Copy the rows below line for line, changing nothing.

Data provided start

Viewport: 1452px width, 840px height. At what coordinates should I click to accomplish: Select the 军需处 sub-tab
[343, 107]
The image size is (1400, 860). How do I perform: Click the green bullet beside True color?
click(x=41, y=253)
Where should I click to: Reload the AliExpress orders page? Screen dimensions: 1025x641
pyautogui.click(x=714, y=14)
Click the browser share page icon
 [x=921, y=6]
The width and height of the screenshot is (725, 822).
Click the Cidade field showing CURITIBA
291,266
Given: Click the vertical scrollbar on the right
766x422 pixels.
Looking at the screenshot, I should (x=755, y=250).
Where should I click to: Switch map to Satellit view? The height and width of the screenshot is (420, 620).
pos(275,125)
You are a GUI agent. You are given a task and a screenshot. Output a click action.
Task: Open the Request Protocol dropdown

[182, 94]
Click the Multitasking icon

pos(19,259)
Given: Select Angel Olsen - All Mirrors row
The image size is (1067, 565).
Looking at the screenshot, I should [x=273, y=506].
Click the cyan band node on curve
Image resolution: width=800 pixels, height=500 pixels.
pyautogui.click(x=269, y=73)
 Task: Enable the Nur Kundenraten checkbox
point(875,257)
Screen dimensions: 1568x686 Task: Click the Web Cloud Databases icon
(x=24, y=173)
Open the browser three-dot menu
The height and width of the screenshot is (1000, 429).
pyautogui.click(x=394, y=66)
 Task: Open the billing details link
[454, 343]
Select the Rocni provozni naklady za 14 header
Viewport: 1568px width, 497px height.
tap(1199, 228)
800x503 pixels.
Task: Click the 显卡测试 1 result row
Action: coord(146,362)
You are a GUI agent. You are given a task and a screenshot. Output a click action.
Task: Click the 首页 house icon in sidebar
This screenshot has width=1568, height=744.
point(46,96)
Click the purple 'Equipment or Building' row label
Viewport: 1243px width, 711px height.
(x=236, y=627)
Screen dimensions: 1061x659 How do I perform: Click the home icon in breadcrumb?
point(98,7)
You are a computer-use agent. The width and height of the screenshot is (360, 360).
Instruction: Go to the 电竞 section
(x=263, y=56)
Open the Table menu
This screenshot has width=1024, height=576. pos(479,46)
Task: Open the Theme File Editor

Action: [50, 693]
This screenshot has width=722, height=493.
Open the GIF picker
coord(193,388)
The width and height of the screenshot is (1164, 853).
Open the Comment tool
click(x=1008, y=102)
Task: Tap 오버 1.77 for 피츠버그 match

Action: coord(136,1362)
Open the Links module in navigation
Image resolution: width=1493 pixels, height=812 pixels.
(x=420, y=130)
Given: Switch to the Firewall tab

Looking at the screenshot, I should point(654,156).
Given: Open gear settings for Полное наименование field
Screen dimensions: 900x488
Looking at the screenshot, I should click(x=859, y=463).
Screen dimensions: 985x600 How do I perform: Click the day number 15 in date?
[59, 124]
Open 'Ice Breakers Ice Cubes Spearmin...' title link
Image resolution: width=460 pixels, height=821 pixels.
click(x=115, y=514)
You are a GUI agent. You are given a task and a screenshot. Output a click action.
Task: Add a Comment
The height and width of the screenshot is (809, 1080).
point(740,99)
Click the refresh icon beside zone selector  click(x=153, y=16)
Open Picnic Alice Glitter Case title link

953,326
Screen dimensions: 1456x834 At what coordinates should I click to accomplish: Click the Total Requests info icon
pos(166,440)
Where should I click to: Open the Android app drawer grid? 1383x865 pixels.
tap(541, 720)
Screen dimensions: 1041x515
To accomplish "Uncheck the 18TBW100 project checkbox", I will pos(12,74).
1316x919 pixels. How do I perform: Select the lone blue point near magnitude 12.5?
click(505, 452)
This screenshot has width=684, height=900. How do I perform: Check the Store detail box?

Data provided end

• Reply to the task:
Viewport: 1452px width, 840px height. At what coordinates should I click to accomplish: Select the 军需处 sub-tab
[343, 107]
The image size is (1400, 860). How do I perform: Click the green bullet beside True color?
click(x=41, y=253)
Where should I click to: Reload the AliExpress orders page? Screen dimensions: 1025x641
pyautogui.click(x=714, y=14)
Click the browser share page icon
 [x=921, y=6]
The width and height of the screenshot is (725, 822).
Click the Cidade field showing CURITIBA
291,266
Given: Click the vertical scrollbar on the right
766x422 pixels.
Looking at the screenshot, I should (x=755, y=250).
Where should I click to: Switch map to Satellit view? The height and width of the screenshot is (420, 620).
pos(275,125)
You are a GUI agent. You are given a task and a screenshot. Output a click action.
Task: Open the Request Protocol dropdown

[182, 94]
Click the Multitasking icon

pos(19,259)
Given: Select Angel Olsen - All Mirrors row
The image size is (1067, 565).
Looking at the screenshot, I should [x=273, y=506].
Click the cyan band node on curve
Image resolution: width=800 pixels, height=500 pixels.
pyautogui.click(x=269, y=73)
 Task: Enable the Nur Kundenraten checkbox
point(875,257)
Screen dimensions: 1568x686 Task: Click the Web Cloud Databases icon
(x=24, y=173)
Open the browser three-dot menu
The height and width of the screenshot is (1000, 429).
pyautogui.click(x=394, y=66)
 Task: Open the billing details link
[454, 343]
Select the Rocni provozni naklady za 14 header
Viewport: 1568px width, 497px height.
tap(1199, 228)
800x503 pixels.
Task: Click the 显卡测试 1 result row
Action: coord(146,362)
You are a GUI agent. You are given a task and a screenshot. Output a click action.
Task: Click the 首页 house icon in sidebar
This screenshot has width=1568, height=744.
point(46,96)
Click the purple 'Equipment or Building' row label
Viewport: 1243px width, 711px height.
(x=236, y=627)
Screen dimensions: 1061x659 How do I perform: Click the home icon in breadcrumb?
point(98,7)
You are a computer-use agent. The width and height of the screenshot is (360, 360).
Instruction: Go to the 电竞 section
(x=263, y=56)
Open the Table menu
This screenshot has width=1024, height=576. pos(479,46)
Task: Open the Theme File Editor

Action: [50, 693]
This screenshot has width=722, height=493.
Open the GIF picker
coord(193,388)
The width and height of the screenshot is (1164, 853).
Open the Comment tool
click(x=1008, y=102)
Task: Tap 오버 1.77 for 피츠버그 match

Action: coord(136,1362)
Open the Links module in navigation
Image resolution: width=1493 pixels, height=812 pixels.
(x=420, y=130)
Given: Switch to the Firewall tab

Looking at the screenshot, I should point(654,156).
Given: Open gear settings for Полное наименование field
Screen dimensions: 900x488
Looking at the screenshot, I should click(x=859, y=463).
Screen dimensions: 985x600 How do I perform: Click the day number 15 in date?
[59, 124]
Open 'Ice Breakers Ice Cubes Spearmin...' title link
Image resolution: width=460 pixels, height=821 pixels.
click(x=115, y=514)
You are a GUI agent. You are given a task and a screenshot. Output a click action.
Task: Add a Comment
The height and width of the screenshot is (809, 1080).
point(740,99)
Click the refresh icon beside zone selector  click(x=153, y=16)
Open Picnic Alice Glitter Case title link

953,326
Screen dimensions: 1456x834 At what coordinates should I click to accomplish: Click the Total Requests info icon
pos(166,440)
Where should I click to: Open the Android app drawer grid? 1383x865 pixels.
tap(541, 720)
Screen dimensions: 1041x515
To accomplish "Uncheck the 18TBW100 project checkbox", I will pos(12,74).
1316x919 pixels. How do I perform: Select the lone blue point near magnitude 12.5?
click(505, 452)
This screenshot has width=684, height=900. How do I perform: Check the Store detail box?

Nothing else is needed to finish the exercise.